The ability to stand alongside someone in their suffering—not inside it—is a crucial skill. And simulation theory doesn’t clearly explain how we make that shift.
Why These Problems Matter
These limitations don’t mean simulation is wrong. On the contrary, it’s a vital part of how we understand others. But acknowledging its limits helps us:
- Avoid projection and emotional overreach.
- Appreciate the value of reasoned inference and learning.
- Respect the difference between feeling with someone and knowing about their mind.
- Cultivate intellectual humility, especially when facing lives very different from our own.

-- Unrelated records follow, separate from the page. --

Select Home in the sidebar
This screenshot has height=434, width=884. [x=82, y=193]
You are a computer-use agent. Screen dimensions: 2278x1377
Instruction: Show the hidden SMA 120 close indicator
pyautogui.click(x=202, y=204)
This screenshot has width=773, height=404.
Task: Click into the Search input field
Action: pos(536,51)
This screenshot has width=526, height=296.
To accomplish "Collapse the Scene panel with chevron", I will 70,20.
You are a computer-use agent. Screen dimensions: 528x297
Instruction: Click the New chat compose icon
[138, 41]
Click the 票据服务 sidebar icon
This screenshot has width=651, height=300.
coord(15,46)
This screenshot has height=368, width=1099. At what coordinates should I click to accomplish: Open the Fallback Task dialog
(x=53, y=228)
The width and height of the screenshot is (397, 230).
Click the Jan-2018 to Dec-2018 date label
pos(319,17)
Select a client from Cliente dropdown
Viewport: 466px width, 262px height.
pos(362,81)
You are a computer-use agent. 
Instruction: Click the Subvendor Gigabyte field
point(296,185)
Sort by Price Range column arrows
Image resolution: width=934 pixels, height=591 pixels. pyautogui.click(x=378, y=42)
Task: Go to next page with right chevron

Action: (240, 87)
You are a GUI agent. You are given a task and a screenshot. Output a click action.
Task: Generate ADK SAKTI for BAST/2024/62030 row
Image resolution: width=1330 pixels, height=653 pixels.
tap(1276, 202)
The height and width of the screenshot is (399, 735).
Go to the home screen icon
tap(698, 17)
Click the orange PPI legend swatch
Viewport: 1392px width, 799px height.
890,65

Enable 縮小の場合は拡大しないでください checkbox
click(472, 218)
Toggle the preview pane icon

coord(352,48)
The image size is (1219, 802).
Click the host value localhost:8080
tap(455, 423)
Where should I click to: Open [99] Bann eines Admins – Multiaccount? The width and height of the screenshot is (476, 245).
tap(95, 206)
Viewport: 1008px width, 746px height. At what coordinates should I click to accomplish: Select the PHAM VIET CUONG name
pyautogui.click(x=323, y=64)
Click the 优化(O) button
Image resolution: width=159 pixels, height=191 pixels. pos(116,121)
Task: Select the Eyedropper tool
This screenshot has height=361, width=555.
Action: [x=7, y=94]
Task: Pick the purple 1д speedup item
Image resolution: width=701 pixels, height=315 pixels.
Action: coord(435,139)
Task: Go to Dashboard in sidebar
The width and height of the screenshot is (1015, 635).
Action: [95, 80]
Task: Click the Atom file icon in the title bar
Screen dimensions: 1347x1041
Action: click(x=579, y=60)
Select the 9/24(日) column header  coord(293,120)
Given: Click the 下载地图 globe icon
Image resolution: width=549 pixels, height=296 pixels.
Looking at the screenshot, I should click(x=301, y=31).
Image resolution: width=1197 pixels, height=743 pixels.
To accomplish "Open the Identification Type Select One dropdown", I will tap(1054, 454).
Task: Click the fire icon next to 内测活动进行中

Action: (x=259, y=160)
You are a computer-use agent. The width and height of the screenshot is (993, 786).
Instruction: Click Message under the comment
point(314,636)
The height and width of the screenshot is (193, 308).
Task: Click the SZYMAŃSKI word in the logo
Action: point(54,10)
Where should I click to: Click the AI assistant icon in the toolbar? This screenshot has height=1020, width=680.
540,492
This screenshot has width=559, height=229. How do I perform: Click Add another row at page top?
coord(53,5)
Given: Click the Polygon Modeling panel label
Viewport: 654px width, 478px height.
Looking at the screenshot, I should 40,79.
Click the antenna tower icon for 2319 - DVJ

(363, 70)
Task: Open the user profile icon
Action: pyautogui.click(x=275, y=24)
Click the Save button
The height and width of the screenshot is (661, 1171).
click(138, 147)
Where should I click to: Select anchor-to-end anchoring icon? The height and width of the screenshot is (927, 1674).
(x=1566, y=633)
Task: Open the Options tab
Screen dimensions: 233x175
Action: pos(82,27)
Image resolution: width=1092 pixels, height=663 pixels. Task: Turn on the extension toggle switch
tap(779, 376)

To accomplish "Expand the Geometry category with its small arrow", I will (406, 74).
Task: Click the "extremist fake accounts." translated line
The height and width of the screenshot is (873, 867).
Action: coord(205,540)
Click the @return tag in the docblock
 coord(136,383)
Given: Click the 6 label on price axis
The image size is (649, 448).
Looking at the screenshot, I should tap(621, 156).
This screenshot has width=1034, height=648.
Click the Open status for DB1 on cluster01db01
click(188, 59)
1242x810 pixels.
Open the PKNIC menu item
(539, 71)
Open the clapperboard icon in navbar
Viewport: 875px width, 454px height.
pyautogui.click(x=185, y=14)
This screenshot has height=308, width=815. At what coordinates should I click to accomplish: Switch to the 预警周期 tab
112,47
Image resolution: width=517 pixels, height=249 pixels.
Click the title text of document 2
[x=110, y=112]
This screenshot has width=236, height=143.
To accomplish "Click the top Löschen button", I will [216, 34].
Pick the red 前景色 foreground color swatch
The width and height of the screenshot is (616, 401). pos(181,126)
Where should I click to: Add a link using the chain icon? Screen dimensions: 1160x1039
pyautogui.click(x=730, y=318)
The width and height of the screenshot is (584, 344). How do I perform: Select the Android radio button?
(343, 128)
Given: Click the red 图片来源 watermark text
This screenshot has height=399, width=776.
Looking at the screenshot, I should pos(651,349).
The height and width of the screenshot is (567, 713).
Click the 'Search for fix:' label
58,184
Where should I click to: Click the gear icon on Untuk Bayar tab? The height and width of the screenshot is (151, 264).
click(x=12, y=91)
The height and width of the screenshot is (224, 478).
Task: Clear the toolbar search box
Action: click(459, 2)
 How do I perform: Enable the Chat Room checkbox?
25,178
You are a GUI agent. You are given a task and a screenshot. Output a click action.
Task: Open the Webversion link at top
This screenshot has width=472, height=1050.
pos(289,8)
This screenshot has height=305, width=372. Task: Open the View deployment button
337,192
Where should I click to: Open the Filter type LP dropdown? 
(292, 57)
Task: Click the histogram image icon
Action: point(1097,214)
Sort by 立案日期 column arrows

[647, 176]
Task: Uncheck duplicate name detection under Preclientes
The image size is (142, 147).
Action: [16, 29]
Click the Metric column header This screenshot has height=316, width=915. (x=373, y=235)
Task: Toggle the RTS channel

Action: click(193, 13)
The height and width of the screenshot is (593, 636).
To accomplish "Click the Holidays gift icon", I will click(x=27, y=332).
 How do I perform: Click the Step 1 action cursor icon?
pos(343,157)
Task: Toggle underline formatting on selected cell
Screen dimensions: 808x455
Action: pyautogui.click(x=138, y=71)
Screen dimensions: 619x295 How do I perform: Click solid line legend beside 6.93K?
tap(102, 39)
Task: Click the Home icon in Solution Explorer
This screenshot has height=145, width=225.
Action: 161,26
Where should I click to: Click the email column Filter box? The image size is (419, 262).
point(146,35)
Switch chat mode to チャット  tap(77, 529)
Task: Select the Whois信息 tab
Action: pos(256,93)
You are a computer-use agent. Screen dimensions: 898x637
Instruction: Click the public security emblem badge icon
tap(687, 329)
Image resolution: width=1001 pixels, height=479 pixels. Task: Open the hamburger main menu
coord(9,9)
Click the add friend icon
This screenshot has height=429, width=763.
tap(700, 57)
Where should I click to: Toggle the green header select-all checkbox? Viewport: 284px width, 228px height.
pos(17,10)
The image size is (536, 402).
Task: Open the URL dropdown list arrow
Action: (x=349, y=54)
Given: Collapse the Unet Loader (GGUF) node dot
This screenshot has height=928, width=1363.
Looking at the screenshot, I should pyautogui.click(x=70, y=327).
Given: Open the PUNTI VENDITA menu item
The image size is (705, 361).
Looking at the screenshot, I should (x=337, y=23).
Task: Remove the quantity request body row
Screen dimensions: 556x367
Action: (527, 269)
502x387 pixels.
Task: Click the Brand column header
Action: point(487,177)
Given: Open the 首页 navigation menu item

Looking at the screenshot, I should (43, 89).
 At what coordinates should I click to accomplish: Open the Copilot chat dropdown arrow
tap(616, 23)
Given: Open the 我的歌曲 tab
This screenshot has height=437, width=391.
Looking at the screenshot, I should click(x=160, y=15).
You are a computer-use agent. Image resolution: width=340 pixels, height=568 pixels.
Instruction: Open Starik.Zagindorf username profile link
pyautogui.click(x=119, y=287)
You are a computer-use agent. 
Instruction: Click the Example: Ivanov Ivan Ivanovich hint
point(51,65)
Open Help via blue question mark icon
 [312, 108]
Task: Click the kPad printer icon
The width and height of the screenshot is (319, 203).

Final Thoughts: Beyond Mirror Minds
Simulation reminds us that understanding others is, at its best, an act of closeness. It lets us feel our way into someone’s world, bridging the gap with empathy and imagination. But the mind is not always a mirror. Sometimes, to know another person, we need more than resemblance. We need curiosity, reasoning, and the courage to admit we don’t fully know.
Mind-reading is not one thing—it’s a blend of feeling and thought, resonance and analysis, projection and perception. Simulation is part of that blend. But it works best when it is tempered by theory, and guided by awareness of its limits.
Because to truly understand someone else is not just to feel what they feel.
It is to recognize when we cannot—and to listen more deeply because of it.